[Screen grounding examples]
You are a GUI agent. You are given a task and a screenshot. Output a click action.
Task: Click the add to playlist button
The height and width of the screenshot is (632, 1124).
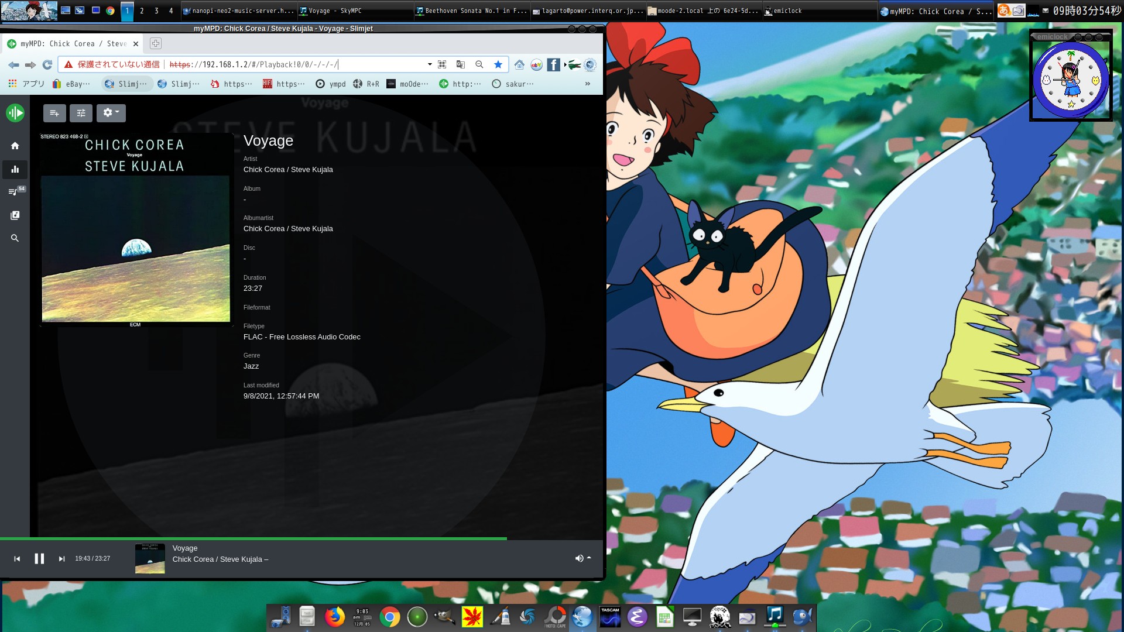(x=54, y=113)
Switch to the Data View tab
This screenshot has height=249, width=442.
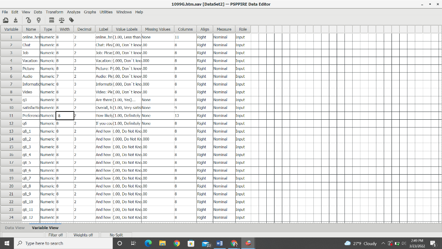(x=15, y=227)
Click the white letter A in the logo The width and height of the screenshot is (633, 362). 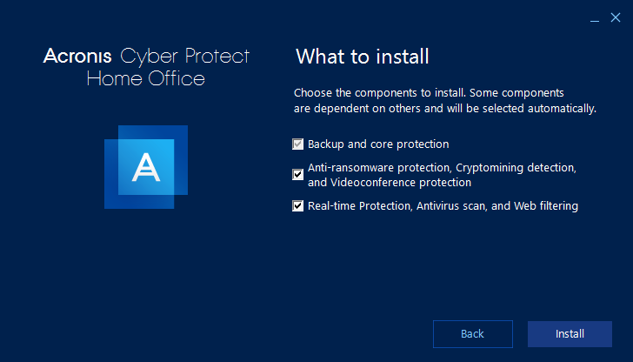coord(146,167)
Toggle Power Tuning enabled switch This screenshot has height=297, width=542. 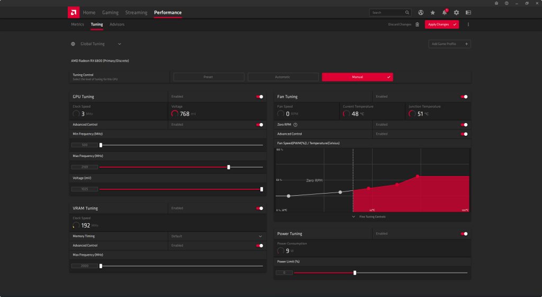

▶ Problem requirements: Can you lay out the records as a numbered list, running from their beginning up to and including the line that contains "(x=15, y=227)", with blank lines skipped and the pictures left out?

▶ Final answer:
1. You are a GUI agent. You are given a task and a screenshot. Output a click action.
2. Task: Click the add to playlist button
3. The height and width of the screenshot is (632, 1124).
4. (x=54, y=113)
5. Switch to the Data View tab
6. This screenshot has height=249, width=442.
7. (x=15, y=227)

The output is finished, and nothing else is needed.